By Carol Saul
This article was published in the August 2014 edition of Soul Search, the Journal of The Sole Society
My husband never knew his grandfather. And my father-in-law didn’t know his father. That’s because Andrew Saul, born on 6th July 1887 at King’s Head Court, Keswick, died in Blackpool on 2nd November 1919 just 10 days after his twin sons, William Dykes Saul [Bill] and Andrew Derwent Saul [Derry] were born and his daughter Elizabeth Hope Saul [Betty] was aged 2. In fact, I do not know what Andrew knew or saw of his twin sons as he died of kidney failure and was in a coma shortly after their birth. He had been discharged from the army on 11 February 1919, no longer fit for service.

- **Records supplied**
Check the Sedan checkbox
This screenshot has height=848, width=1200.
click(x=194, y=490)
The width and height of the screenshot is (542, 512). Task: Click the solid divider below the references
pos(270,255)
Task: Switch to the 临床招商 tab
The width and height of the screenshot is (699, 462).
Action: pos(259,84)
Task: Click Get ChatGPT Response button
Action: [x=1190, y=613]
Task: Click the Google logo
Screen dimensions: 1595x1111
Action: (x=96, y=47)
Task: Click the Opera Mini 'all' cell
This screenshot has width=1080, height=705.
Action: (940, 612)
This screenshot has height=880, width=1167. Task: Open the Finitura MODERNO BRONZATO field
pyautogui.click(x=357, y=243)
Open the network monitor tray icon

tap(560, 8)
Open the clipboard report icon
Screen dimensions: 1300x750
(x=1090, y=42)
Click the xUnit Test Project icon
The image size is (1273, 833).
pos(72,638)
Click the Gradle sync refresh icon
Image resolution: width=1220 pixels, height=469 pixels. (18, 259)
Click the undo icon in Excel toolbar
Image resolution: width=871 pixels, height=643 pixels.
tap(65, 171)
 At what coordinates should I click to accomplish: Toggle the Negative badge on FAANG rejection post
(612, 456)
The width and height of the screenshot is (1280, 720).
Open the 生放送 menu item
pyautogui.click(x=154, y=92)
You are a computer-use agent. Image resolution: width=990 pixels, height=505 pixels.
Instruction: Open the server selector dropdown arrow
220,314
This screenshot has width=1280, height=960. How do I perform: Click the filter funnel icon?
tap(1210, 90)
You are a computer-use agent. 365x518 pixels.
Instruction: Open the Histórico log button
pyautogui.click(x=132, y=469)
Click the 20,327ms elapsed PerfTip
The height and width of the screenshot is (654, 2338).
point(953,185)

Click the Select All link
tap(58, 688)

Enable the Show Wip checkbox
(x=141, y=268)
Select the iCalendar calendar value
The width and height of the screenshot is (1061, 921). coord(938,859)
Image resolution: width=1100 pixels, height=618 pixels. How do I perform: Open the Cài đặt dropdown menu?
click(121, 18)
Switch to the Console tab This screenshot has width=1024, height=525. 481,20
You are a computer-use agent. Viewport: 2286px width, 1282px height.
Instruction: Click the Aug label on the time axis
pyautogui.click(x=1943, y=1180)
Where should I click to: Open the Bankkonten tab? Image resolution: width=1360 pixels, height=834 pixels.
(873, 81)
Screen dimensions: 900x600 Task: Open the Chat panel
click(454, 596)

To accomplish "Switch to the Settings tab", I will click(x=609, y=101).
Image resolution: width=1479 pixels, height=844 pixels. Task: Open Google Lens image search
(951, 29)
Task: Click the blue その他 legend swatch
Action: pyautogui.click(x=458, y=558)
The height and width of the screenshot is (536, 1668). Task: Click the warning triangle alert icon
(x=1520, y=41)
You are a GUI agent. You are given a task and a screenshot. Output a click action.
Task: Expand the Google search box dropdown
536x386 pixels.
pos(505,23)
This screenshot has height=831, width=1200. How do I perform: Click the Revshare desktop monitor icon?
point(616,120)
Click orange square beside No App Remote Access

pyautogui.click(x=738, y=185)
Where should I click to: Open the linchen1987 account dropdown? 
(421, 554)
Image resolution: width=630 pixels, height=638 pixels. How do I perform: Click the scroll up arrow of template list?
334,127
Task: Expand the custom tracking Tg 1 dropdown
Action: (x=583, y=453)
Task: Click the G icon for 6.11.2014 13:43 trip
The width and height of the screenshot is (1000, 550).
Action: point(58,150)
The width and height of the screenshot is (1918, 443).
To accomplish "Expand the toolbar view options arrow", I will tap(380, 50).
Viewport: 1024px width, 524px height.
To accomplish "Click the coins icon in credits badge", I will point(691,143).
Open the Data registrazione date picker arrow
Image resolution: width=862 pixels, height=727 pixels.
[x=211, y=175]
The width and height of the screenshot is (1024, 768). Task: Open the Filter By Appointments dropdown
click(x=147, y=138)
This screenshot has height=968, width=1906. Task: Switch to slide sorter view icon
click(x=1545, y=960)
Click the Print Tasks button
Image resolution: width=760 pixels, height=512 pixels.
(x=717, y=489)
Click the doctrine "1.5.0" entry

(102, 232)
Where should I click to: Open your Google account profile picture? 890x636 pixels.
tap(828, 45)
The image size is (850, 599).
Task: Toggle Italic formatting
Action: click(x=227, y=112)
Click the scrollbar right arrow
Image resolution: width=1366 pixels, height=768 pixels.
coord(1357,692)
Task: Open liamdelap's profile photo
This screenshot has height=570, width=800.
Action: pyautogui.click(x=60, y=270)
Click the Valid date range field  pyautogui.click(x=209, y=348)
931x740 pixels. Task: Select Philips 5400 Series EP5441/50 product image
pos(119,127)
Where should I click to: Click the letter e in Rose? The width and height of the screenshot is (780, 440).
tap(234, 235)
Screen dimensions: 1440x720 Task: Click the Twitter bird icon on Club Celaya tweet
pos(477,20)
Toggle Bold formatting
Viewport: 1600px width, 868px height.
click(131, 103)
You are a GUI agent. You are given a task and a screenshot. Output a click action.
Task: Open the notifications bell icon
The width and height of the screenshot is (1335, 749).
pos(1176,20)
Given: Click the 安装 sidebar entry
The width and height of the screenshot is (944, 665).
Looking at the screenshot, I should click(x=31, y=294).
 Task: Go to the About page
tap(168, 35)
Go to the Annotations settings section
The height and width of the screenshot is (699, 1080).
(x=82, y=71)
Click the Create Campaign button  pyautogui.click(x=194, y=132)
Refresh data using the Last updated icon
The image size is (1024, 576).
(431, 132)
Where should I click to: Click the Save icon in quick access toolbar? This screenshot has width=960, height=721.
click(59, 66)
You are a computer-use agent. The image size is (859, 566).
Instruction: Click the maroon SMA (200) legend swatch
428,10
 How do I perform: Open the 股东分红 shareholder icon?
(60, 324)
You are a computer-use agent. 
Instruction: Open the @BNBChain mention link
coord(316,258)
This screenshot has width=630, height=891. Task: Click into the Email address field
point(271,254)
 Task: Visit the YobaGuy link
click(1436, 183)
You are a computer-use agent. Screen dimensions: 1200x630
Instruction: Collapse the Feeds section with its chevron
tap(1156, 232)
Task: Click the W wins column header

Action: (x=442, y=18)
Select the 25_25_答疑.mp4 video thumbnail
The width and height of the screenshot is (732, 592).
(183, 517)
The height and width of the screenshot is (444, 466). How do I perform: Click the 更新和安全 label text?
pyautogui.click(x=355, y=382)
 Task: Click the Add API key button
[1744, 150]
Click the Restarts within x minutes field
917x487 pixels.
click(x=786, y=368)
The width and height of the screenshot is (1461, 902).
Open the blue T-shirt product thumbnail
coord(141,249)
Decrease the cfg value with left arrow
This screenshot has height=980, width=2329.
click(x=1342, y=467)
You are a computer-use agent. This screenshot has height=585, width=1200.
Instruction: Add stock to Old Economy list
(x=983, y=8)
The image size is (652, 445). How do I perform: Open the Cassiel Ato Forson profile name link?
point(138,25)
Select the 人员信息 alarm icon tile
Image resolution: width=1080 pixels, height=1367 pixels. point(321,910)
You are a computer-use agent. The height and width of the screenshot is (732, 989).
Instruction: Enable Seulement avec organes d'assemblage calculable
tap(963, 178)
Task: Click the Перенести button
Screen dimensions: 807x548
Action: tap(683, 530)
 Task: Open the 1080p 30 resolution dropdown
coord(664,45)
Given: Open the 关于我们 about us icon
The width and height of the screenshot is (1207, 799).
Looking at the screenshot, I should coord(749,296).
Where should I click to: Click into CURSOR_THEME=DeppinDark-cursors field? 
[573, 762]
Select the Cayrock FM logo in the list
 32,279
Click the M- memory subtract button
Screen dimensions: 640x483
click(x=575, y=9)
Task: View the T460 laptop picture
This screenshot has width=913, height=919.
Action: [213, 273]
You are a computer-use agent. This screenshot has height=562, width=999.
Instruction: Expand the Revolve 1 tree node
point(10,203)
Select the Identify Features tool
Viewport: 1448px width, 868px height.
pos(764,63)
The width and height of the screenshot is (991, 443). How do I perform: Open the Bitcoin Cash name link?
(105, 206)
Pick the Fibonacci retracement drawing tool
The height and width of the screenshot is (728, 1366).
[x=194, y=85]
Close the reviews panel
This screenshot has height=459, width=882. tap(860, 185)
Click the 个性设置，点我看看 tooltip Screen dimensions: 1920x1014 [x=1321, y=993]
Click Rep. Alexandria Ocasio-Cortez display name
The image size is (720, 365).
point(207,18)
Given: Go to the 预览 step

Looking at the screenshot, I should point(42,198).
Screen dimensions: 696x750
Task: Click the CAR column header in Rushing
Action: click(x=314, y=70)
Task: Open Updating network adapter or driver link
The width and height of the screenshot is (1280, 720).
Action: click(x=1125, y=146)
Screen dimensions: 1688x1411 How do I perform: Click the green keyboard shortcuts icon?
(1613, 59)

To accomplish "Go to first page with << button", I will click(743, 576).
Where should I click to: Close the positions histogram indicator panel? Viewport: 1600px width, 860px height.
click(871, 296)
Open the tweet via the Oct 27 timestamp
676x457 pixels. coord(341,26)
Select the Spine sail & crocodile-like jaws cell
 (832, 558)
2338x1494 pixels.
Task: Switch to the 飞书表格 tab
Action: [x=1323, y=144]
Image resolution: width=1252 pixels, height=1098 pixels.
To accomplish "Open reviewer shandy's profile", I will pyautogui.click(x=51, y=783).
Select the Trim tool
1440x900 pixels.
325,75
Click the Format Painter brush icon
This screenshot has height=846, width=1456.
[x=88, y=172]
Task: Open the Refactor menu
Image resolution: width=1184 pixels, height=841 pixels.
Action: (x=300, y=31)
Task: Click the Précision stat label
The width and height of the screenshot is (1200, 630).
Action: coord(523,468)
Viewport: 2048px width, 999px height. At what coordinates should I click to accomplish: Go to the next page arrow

- **What this task involves**
According to the article about Andrew Saul, when was he discharged from the army? None of the items has any bearing on what is asked here.

- **Solution**
11 February 1919